▶ Task instructions
Show every line in the records below that contains the word "Focus".

▶ Data under study
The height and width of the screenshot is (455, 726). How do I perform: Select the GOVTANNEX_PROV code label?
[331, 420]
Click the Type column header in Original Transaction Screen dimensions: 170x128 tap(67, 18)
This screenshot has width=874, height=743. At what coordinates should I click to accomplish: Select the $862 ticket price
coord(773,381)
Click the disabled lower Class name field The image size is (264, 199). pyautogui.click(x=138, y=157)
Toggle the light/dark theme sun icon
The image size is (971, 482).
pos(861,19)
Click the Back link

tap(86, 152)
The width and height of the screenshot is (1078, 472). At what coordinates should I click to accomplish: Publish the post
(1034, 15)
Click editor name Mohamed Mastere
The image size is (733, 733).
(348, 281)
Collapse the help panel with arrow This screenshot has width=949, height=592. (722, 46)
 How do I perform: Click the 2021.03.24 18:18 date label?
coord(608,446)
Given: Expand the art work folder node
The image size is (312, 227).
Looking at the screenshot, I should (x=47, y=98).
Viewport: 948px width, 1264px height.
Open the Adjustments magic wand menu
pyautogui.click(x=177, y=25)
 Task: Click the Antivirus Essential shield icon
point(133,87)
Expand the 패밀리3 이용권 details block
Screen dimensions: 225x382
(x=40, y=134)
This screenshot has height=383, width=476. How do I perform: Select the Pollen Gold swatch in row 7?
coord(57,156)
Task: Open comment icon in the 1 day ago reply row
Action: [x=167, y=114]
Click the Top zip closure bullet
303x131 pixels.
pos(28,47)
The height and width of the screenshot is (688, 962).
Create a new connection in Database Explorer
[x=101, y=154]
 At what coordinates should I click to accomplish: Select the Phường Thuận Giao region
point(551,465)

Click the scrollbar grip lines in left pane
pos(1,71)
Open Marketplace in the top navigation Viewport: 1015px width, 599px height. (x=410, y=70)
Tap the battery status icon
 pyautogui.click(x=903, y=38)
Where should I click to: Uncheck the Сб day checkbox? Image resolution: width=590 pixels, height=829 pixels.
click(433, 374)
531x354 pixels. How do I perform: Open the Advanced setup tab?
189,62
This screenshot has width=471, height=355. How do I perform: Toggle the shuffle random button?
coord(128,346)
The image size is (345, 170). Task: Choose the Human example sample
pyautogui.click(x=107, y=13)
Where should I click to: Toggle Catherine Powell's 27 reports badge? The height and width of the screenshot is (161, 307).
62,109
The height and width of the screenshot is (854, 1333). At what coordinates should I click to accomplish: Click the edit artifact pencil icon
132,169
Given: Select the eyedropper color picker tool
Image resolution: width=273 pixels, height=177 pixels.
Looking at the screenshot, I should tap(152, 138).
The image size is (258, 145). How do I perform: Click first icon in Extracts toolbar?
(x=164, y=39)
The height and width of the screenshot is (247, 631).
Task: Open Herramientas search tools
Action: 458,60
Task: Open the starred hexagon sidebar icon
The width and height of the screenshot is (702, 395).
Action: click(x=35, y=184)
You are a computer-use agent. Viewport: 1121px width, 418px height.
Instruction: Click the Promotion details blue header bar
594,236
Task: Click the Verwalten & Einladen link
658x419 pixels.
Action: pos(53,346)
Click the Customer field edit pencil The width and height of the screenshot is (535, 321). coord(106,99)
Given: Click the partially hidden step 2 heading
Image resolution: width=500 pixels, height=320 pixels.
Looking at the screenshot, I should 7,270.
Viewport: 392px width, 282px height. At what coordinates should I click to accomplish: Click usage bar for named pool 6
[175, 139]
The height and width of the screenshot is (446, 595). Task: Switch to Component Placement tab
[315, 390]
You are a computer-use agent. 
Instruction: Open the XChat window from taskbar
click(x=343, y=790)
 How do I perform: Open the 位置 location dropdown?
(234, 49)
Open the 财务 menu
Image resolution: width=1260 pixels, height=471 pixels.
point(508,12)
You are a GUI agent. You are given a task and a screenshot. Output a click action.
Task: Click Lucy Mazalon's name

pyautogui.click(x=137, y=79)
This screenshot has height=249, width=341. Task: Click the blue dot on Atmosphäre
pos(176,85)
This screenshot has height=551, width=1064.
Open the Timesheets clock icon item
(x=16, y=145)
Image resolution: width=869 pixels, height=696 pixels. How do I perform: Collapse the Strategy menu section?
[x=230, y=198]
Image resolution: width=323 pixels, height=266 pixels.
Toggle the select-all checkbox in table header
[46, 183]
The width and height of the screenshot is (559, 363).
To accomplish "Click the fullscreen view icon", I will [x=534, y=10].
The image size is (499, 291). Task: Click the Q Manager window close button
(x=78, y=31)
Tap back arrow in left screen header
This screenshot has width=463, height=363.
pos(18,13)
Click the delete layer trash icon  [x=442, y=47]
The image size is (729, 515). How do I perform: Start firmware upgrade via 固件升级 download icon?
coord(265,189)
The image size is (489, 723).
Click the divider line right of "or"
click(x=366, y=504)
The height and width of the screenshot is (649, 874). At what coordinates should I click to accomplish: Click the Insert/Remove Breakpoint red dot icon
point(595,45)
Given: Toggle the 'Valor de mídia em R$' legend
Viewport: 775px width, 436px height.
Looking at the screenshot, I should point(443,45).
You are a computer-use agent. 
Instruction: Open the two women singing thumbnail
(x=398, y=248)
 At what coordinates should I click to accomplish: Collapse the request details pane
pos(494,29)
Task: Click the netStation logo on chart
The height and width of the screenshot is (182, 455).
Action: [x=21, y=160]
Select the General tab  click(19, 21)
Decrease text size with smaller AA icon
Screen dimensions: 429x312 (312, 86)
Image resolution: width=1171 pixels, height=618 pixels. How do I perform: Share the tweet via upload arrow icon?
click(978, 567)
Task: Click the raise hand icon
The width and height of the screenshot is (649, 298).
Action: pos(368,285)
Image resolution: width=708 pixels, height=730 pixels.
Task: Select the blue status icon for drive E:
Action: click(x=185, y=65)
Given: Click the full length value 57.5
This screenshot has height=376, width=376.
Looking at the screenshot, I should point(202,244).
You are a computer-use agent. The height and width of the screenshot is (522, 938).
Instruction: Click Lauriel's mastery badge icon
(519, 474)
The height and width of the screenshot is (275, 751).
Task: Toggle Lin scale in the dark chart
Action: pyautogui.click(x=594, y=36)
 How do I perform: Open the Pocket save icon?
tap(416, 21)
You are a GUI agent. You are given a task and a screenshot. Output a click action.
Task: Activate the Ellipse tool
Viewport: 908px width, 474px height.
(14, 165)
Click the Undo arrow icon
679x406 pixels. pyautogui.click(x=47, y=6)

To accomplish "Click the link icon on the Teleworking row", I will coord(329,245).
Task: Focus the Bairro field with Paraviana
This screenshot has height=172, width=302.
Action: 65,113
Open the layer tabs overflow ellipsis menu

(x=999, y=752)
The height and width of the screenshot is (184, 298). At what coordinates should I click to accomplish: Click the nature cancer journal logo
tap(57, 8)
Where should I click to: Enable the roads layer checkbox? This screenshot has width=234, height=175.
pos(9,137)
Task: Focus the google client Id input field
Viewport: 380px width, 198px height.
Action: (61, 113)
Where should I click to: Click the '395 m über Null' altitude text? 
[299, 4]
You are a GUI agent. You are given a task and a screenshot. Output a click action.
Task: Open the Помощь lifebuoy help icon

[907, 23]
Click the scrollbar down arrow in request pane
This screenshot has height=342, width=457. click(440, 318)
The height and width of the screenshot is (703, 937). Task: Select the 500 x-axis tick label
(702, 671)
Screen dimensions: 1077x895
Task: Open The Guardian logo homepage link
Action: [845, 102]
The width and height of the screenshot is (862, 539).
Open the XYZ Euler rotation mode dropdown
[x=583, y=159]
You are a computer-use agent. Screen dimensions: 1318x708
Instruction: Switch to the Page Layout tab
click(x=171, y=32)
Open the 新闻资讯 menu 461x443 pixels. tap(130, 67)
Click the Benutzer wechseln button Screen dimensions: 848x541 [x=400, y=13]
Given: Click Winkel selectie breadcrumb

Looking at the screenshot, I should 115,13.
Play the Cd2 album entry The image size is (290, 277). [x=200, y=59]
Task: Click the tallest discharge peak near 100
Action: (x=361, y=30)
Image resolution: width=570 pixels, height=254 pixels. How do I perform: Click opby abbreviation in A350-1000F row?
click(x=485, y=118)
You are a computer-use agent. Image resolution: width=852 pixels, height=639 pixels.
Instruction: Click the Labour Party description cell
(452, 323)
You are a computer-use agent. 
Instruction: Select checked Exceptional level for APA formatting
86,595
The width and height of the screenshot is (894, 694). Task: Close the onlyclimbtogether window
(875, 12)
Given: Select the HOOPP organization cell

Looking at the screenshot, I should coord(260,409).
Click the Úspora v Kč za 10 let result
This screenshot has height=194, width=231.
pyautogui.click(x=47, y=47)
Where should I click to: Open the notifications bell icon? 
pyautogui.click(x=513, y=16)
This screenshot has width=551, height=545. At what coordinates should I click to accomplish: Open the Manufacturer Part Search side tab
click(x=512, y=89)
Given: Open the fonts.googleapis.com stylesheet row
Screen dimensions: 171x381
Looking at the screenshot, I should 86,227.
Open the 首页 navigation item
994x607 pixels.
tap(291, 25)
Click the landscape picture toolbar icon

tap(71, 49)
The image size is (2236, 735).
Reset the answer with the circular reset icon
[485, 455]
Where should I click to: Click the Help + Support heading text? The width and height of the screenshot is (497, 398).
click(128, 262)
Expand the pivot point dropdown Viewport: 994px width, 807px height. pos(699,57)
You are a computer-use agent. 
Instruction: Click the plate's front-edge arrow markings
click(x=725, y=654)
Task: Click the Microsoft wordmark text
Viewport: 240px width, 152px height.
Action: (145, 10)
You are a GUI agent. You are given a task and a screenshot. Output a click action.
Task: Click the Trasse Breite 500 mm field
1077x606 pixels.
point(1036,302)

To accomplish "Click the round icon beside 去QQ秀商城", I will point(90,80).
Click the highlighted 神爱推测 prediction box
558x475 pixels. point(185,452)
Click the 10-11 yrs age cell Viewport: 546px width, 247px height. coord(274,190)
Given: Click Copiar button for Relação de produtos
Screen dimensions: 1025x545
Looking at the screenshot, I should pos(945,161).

▶ Answer
Task: Focus the Bairro field with Paraviana
Task: Focus the google client Id input field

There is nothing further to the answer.